Exercise task: Reproduce every line of the records below verbatim, from the first line to the last.

### Material for this task

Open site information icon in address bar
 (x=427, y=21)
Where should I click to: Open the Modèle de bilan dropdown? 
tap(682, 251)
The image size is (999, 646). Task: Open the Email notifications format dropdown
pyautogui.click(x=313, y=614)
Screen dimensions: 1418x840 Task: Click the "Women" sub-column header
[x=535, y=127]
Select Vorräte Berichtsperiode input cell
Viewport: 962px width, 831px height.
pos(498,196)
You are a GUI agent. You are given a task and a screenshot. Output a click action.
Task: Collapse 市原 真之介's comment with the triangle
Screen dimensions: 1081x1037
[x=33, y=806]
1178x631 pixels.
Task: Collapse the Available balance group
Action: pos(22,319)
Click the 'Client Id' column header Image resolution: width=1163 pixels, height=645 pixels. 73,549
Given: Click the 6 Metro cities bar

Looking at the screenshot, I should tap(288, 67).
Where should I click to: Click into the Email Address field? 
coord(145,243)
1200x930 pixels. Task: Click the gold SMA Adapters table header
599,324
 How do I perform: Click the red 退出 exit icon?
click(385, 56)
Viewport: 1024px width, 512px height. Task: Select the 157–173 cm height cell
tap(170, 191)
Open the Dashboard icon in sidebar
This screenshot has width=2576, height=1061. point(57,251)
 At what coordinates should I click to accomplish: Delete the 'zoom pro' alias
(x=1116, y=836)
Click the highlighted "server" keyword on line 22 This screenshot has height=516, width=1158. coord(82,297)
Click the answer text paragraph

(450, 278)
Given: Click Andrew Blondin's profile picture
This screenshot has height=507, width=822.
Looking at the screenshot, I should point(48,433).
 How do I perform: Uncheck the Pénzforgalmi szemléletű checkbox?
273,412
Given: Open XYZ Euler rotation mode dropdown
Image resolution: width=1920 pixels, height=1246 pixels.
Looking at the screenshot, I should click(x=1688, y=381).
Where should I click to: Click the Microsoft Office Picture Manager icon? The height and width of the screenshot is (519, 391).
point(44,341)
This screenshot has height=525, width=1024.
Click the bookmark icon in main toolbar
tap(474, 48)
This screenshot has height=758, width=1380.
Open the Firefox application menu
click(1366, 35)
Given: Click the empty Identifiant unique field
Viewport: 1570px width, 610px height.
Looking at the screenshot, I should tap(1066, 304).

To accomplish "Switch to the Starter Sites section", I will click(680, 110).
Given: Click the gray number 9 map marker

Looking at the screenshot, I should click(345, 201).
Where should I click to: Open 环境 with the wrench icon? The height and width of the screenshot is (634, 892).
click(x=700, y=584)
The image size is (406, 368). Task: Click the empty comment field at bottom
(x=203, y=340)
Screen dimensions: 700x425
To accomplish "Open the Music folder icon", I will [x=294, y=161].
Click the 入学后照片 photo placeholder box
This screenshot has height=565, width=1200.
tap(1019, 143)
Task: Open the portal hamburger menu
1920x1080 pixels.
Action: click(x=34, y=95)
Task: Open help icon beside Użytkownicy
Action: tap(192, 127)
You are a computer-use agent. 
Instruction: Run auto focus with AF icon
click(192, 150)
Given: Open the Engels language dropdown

######

Task answer:
Open site information icon in address bar
 (x=427, y=21)
Where should I click to: Open the Modèle de bilan dropdown? 
tap(682, 251)
The image size is (999, 646). Task: Open the Email notifications format dropdown
pyautogui.click(x=313, y=614)
Screen dimensions: 1418x840 Task: Click the "Women" sub-column header
[x=535, y=127]
Select Vorräte Berichtsperiode input cell
Viewport: 962px width, 831px height.
pos(498,196)
You are a GUI agent. You are given a task and a screenshot. Output a click action.
Task: Collapse 市原 真之介's comment with the triangle
Screen dimensions: 1081x1037
[x=33, y=806]
1178x631 pixels.
Task: Collapse the Available balance group
Action: pos(22,319)
Click the 'Client Id' column header Image resolution: width=1163 pixels, height=645 pixels. 73,549
Given: Click the 6 Metro cities bar

Looking at the screenshot, I should tap(288, 67).
Where should I click to: Click into the Email Address field? 
coord(145,243)
1200x930 pixels. Task: Click the gold SMA Adapters table header
599,324
 How do I perform: Click the red 退出 exit icon?
click(385, 56)
Viewport: 1024px width, 512px height. Task: Select the 157–173 cm height cell
tap(170, 191)
Open the Dashboard icon in sidebar
This screenshot has width=2576, height=1061. point(57,251)
 At what coordinates should I click to accomplish: Delete the 'zoom pro' alias
(x=1116, y=836)
Click the highlighted "server" keyword on line 22 This screenshot has height=516, width=1158. coord(82,297)
Click the answer text paragraph

(450, 278)
Given: Click Andrew Blondin's profile picture
This screenshot has height=507, width=822.
Looking at the screenshot, I should point(48,433).
 How do I perform: Uncheck the Pénzforgalmi szemléletű checkbox?
273,412
Given: Open XYZ Euler rotation mode dropdown
Image resolution: width=1920 pixels, height=1246 pixels.
Looking at the screenshot, I should click(x=1688, y=381).
Where should I click to: Click the Microsoft Office Picture Manager icon? The height and width of the screenshot is (519, 391).
point(44,341)
This screenshot has height=525, width=1024.
Click the bookmark icon in main toolbar
tap(474, 48)
This screenshot has height=758, width=1380.
Open the Firefox application menu
click(1366, 35)
Given: Click the empty Identifiant unique field
Viewport: 1570px width, 610px height.
Looking at the screenshot, I should tap(1066, 304).

To accomplish "Switch to the Starter Sites section", I will click(680, 110).
Given: Click the gray number 9 map marker

Looking at the screenshot, I should click(345, 201).
Where should I click to: Open 环境 with the wrench icon? The height and width of the screenshot is (634, 892).
click(x=700, y=584)
The image size is (406, 368). Task: Click the empty comment field at bottom
(x=203, y=340)
Screen dimensions: 700x425
To accomplish "Open the Music folder icon", I will [x=294, y=161].
Click the 入学后照片 photo placeholder box
This screenshot has height=565, width=1200.
tap(1019, 143)
Task: Open the portal hamburger menu
1920x1080 pixels.
Action: click(x=34, y=95)
Task: Open help icon beside Użytkownicy
Action: tap(192, 127)
You are a computer-use agent. 
Instruction: Run auto focus with AF icon
click(192, 150)
Given: Open the Engels language dropdown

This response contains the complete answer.